WHAT THE JUDGES LIKED ABOUT YOUR STORY -

{2067}  This microfiction takes a classic approach to tale-telling by explaining an everyday phenomenon like the waxing of the moon. The tone is great. One sentence in particular, "The final sting sends him to Nod," rings nicely for the sound of the story.  

{1963}  Mythology as explanation for natural phenomena is a classic staple of the genre and here you unify the prompt requirements with mythology as a device for explaining the waxing and waning of the moon. Clever and original work. 

{2151}  Bear eating the moon to darkness -- remarkable! That is a wondrous tale.

Bear growing drowsy and feeling hunger cutting through the weariness is something every reader will understand.

This is a fine origin story, indeed.

Truly lovely work.  

WHAT THE JUDGES FEEL NEEDS WORK -

{2067}  The fairy tale tone could still come through the story if the tale-telling language were scaled back slightly. Some turns of phrase, like "grows ever drowsy . . .grows ever dark," or the repetition "Ignoring" are risks if used often in the same story.  

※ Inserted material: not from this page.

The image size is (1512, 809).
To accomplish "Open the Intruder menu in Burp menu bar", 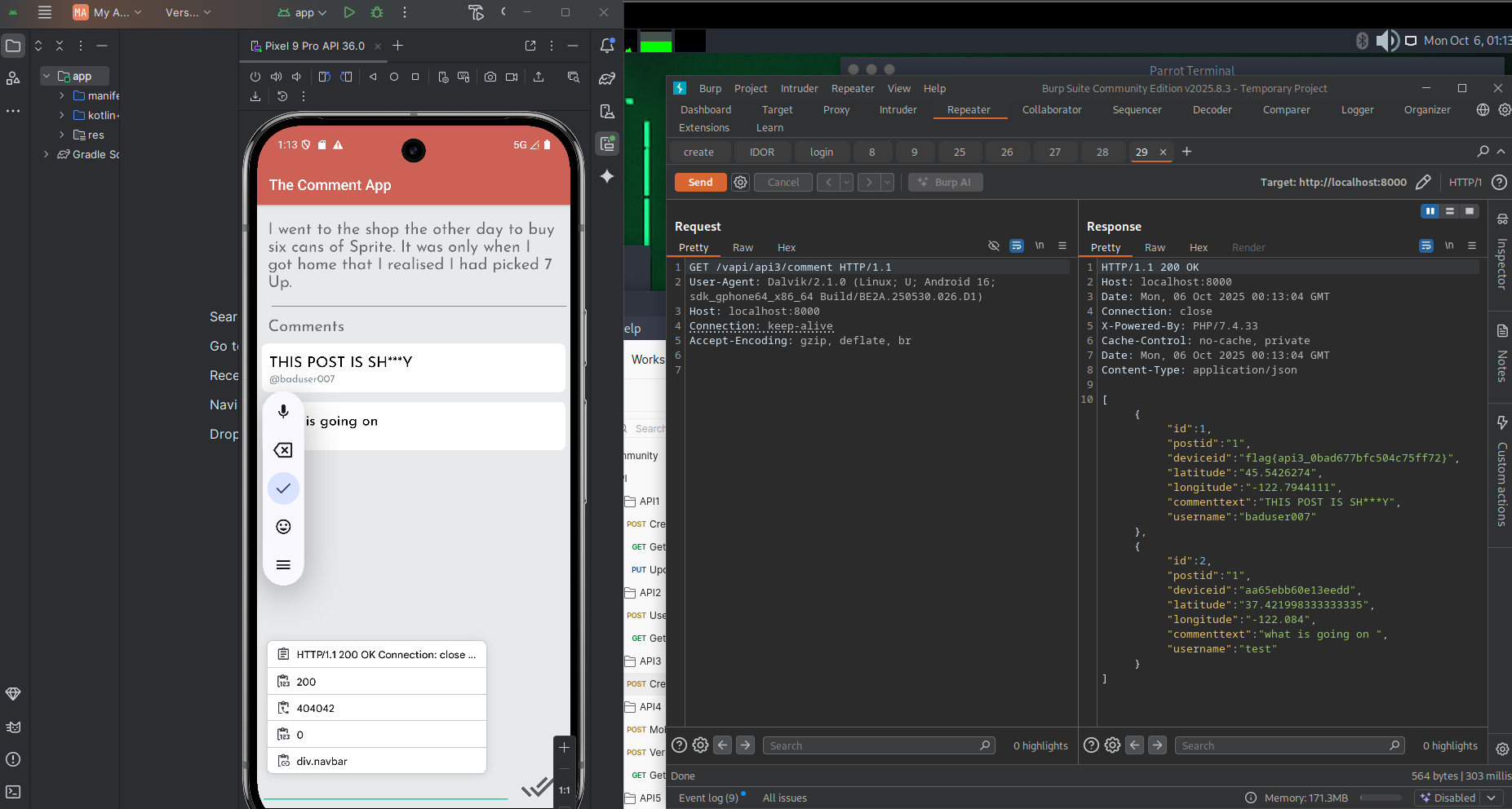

{1963}  While the structure and the concept is good, overall the language is a little halting. The best way to check this aspect of a story is to read it aloud, or better yet, have a close friend read it aloud. At what points do they stumble? Do they read it in the same way you hear it in your head? 

{2151}  Whose child is the daughter?

How does her sting reach him, when no other sting could?